Nevertheless, confusion on what eco, sustainable, responsible tourism (or any other name variation) exists among tourists. Consequently, there is a need to adopt a different approach through sharpening and simplifying these terms and focusing on better communication schemes. Tourists want to live like locals through active participation and interaction with the local communities and culture. This could be achieved through the provision of unique experiences that promote green endeavours by changing the views of luxury and looking for sanctuary. It also means that changing tourists’ behaviour and increasing awareness of how tourists’ actions can make a difference (positive and negative) is becoming a priority.

Dung Le:  Global Eco conference 2018 was the place where academics, governmental officials and tourism businesses engaged in conversations regarding climate change and the protection of the Great Barrier Reef. Everyone recognised that climate change will have detrimental effects on the reef and that we need to act urgently. The challenge is that there is no clear answer on how to act. Ecotourism is the best answer so far. However, the conference highlighted how tourism businesses and management organisations (e.g. national parks) get trapped in a sustainable development paradox. On the one hand, they aspire to be more sustainable and green by applying advanced technologies (solar energy, wind energy) and conservation programs. On the other hand, they still want economic growth through attracting more tourists to their places. This in turns causes increasing carbon emissions and pollution. This apparent contradiction also confuses tourists, who – maybe as a way to solve the dilemma – feel little responsibility in protecting the reef.

A number of inspiring success stories were presented, such as the evolution of Lady Elliot Island or the “straw no more” campaign, bringing hope for addressing climate change issues. More instructions from the government and environmental experts are needed to involve both tourists and tourism businesses in sustainability and guide their actions. Maybe the tourism industry should start with small but specific sustainable initiatives to make a difference.

Emily Chen: How can Big Data help with Eco Tourism? When I listened to the problems related to climate change and the Great Barrier Reef, and how this will affect biodiversity as well as human beings, I felt it is such a big problem that it is impossible for an individual to solve it?  However, when Molly (#strawnomore) went up to the stage, talking about stopping using plastic straws and how many people she has influenced, it made me feel that we can make a difference if we are guided well.

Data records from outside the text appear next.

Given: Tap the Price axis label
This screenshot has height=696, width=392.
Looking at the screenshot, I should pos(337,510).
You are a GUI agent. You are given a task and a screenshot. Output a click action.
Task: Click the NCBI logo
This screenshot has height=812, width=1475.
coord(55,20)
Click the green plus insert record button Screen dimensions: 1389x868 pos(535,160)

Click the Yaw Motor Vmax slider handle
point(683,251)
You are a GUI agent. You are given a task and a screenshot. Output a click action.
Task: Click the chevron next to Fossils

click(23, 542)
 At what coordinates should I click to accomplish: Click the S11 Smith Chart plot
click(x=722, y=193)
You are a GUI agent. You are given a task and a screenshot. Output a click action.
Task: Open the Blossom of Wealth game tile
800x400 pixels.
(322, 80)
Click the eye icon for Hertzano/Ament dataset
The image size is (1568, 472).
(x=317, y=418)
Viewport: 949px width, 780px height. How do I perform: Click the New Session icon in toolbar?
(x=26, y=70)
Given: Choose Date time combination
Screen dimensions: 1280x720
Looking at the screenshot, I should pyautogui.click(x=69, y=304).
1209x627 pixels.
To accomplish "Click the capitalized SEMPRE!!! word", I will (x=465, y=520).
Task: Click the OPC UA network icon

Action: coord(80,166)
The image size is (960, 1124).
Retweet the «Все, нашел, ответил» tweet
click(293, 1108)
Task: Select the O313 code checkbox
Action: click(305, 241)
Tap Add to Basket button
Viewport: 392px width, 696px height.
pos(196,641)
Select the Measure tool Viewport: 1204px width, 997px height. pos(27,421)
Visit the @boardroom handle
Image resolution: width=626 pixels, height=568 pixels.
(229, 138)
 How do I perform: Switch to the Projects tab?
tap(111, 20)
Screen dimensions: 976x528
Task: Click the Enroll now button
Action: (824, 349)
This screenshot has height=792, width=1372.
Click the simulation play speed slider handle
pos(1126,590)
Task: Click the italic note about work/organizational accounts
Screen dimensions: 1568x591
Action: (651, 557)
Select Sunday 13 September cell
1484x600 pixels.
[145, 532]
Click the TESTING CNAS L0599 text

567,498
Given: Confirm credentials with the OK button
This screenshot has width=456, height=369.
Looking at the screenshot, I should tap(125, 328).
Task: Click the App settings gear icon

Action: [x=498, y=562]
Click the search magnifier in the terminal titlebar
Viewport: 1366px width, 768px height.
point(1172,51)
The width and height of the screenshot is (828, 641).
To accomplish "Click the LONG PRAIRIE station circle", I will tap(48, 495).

Big data can help us to ‘listen’ to people. Anna Marsden from the Great Barrier Reef foundation presented a survey about how Australians feel about the GBR. Understanding what people think is important for spreading ideas about the small things we can do to protect the reef. Big data can help in this, for example by campaigning through social media; resulting data can then be analysed to see how people engage with the reef, if and where they visit etc.

Big data can also help to manage overtourism. We can learn from China. In 2013 the famous tourist attraction on the Tibetan Plateau, JiuZhaiGou World Heritage Area, suffered from acute over-visitation during the October “golden week” holiday. With suddenly increasing tourist numbers during the peak season, the park did not assign enough buses to transport visitors and over 2000 tourists could not leave the park.  The Forbidden city in Beijing is another famous example of overcrowding – bringing not only bad travel experiences but also damage to the attraction. Both JiuZhaiGou and Forbidden city now limit the number of tourists per day and give different price for peak and off season. They encourage people to book ticket online so they can plan in advance by knowing number of tourists. Tourist movements are monitored using GPS and this informs on site management.

Big data can help, but one thing is for sure: if we care about environment or knowing there are things we can do, like use less plastic… together we can make a difference.